For more options, visit https://groups.google.com/d/optout.



--
You know, I used to think it was awful that life was so unfair. Then I thought, wouldn't it be much worse if life were fair, and all the terrible things that happen to us come because we actually deserve them? So, now I take great comfort in the general hostility and unfairness of the universe.

Dan Sheridan

unread,
Oct 13, 2014, 7:01:10 AM10/13/14
to salt-...@googlegroups.com
Hi,

I'm doing a test.ping from Nagios to see if a minion is responding, and a state.highstate test=true to see if it is up-to-date. I've uploaded them as Gists, but should probably get round to making a proper repo for them:

https://gist.github.com/djs52/705cd764ac782c1ab461
https://gist.github.com/djs52/e0f753e0d54f8e1890c9

The only caveat is that the Nagios user needs to be able to execute Salt commands -- the client_acl needs to be set and permissions on /var/run/salt need to be appropriate.

    Dan.

Charles Baker

unread,
Oct 13, 2014, 12:22:14 PM10/13/14
to salt-...@googlegroups.com
Thanks for sharing, Dan. That looks to be a good approach.

Valentin Bud

unread,
Oct 14, 2014, 3:02:10 AM10/14/14
to salt-...@googlegroups.com
Hello Charles,

I use M/MONIT [1], to monitor the local salt-minion daemon and also the salt-master
one on the Salt Master node.

I deploy the M/MONIT configurations using Salt of course :). It worked well for the past
10 months. 


Best,
Valentin

Denis Witt

unread,
Oct 17, 2014, 7:33:15 AM10/17/14
to salt-...@googlegroups.com
-----BEGIN PGP SIGNED MESSAGE-----
Hash: SHA256

On Mon, 13 Oct 2014 04:01:10 -0700 (PDT)
Dan Sheridan <dan.sh...@postman.org.uk> wrote:

> https://gist.github.com/djs52/705cd764ac782c1ab461
> https://gist.github.com/djs52/e0f753e0d54f8e1890c9

Thanks for sharing. I noticed one thing. If you check for the highstate
output and have states with functions which are always
executed (apt update via pkg.refresh_db for example, or cmd.* without
any dependencies) you will always end up with a CRITICAL state for
nagios.

An option would be nice to exclude those states.

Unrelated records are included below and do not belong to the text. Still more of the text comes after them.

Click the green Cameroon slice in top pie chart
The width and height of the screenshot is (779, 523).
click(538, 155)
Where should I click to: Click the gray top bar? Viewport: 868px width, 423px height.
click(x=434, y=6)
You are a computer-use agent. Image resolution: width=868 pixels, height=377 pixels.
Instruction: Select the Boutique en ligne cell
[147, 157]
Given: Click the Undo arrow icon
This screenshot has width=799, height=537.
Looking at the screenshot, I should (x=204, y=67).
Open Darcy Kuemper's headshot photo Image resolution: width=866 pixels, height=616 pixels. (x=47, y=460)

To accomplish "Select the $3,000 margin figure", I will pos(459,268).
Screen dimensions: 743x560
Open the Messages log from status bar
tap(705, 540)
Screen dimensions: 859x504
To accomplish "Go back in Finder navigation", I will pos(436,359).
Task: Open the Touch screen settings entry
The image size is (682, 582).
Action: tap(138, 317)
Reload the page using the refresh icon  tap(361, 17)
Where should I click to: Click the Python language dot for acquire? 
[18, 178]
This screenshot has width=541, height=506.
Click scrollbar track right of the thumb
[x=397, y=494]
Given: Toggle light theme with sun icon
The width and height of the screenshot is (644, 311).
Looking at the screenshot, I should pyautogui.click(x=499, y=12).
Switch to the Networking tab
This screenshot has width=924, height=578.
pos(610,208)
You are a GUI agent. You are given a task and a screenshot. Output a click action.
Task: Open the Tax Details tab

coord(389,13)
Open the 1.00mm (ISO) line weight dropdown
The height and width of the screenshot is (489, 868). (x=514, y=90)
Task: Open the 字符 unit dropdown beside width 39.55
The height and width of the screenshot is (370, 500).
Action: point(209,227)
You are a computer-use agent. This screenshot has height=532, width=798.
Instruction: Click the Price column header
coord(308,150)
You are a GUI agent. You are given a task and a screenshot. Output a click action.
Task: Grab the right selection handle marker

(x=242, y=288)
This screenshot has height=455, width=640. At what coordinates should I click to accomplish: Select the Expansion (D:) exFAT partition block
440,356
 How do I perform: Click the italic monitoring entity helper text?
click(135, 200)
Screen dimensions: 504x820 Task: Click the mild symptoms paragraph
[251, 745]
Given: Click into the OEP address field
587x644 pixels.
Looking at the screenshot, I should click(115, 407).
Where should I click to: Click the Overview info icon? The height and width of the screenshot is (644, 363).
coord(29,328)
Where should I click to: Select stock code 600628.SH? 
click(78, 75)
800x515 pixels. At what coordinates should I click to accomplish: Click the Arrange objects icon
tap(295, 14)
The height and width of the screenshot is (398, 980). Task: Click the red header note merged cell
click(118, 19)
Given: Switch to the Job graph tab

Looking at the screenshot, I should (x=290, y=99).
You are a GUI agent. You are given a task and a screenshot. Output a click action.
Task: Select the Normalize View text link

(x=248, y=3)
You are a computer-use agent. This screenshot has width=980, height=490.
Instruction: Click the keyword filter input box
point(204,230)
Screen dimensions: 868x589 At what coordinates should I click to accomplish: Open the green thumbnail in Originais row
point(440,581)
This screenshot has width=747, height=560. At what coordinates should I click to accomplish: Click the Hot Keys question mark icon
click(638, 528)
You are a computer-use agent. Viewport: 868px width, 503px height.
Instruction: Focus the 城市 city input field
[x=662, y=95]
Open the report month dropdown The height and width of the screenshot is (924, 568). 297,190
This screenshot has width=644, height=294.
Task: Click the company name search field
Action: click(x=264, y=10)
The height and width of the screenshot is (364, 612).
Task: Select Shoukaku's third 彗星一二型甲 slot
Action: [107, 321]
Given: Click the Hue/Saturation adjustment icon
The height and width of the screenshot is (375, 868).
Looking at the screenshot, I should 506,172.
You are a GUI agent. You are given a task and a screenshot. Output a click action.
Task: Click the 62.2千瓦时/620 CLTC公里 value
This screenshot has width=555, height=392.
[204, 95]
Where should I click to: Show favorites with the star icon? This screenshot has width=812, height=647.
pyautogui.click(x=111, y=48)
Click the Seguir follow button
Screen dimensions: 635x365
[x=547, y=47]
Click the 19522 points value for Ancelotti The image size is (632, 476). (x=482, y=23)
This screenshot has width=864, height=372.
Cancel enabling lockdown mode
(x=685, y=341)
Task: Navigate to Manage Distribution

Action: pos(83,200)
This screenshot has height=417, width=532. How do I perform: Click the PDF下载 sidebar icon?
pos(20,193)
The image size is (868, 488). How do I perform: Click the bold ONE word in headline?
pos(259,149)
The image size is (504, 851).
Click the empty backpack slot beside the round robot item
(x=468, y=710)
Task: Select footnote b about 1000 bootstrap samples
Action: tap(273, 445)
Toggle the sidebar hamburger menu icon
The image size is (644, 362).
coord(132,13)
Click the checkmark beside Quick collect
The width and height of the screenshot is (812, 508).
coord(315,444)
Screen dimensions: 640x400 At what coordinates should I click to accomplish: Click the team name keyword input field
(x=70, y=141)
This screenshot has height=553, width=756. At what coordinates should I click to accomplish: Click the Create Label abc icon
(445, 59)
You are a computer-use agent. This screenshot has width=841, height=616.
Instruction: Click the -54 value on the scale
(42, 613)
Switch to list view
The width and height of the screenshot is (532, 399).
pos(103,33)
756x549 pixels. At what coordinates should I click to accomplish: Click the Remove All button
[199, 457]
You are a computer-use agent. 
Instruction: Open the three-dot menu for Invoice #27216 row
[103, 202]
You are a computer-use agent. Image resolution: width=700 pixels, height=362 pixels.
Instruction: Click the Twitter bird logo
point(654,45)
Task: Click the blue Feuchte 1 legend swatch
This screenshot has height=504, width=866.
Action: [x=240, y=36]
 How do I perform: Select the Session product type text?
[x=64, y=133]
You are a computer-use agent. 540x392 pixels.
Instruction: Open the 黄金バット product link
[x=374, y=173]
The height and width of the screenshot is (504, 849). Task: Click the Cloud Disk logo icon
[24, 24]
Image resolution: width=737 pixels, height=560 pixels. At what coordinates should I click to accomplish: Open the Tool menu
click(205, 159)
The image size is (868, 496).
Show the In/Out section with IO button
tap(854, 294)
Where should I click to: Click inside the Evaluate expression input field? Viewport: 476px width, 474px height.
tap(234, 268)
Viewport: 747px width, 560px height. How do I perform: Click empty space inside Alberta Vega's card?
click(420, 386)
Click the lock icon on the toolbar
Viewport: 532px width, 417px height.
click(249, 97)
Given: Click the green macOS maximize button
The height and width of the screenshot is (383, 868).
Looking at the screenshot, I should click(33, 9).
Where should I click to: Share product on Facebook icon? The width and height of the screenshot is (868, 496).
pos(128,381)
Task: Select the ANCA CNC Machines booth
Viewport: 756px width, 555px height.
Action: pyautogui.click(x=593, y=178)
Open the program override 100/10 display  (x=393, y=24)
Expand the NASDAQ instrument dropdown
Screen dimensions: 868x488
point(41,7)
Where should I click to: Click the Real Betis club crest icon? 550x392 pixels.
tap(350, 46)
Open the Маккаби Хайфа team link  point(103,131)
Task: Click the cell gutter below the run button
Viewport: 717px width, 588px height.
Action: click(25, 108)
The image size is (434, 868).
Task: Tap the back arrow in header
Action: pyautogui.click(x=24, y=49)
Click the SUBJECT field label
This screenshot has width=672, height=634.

btw, what value do you use for timeouts when using nrpe (if you do so),
300 as in the script waiting for highstate returns?

Regards.
-----BEGIN PGP SIGNATURE-----
Version: GnuPG v1

iQIcBAEBCAAGBQJUQP5sAAoJELB26T3daKAJi/YQAKojvR85GRN+jMblupNDIFqj
0YoEzLhRFmrgoeUD0W3LPkL/BT6ibXOO3AOGNmPD87buGASb6mh/f8K6arQXzpPf
UAALTj7bA6c4euFwGNYsgggtGL3kWafoj6Jf5o4uTZIlkKuv1614/73KSwZZTa9j
Df69XhPjp21iQUYraUyVGOd+yYCjqwvHv2i2hE44yUemA0CpaYoNnGDoShxxOVDv
GhQDV2rKjIbiJ50NP/1fIlEt6Wcut3RFf+lDFnc2mVFzyyiPZsQlNl/9VF57qMnF
f2c+5GcynI1d1FvIQLW0tnqSqAzkWt3m6Iw4kNiugcSZQUzj2Rdlej0SGzoVtWwr
UrfsznDPvDIivkHGLvNYB7tJYR4lwToqF/khwc5OVsUXVxH+GUihCi4FWkNAi4G1
7cn0/kzERd4lQveZ9eV/FVtEkH7w501Kdm//wlwGYa8bZuFnGNgkDDOIm46RzBQa
kdGbi26SqwI8fHb+BPC74hD558xt2ErqgCHneQIICm7lKAkE7uhGPWRBFmGBjBUd
J9r1O5bOPW43VwHtK2QTLHwvY0Uzq9FFyX5YkPc0lgpguoypjK4GFIA2c82bIFLY
GSxB4vOtH+CC9972Ew7nqN/MjX7/cJxE5jh4TY3B9E+QREkW24Y684xW1vGlOiRl
ryDdvT2ugCDjW6P4M9G/
=aNda
-----END PGP SIGNATURE-----

Dan Sheridan

unread,
Oct 17, 2014, 11:48:29 AM10/17/14
to salt-...@googlegroups.com
Yes, this is something that's been bothering me too, so I've added something very simple to match against states and ignore them (https://gist.github.com/djs52/e0f753e0d54f8e1890c9). It's hardcoded, but would probably be better as a configuration file or something.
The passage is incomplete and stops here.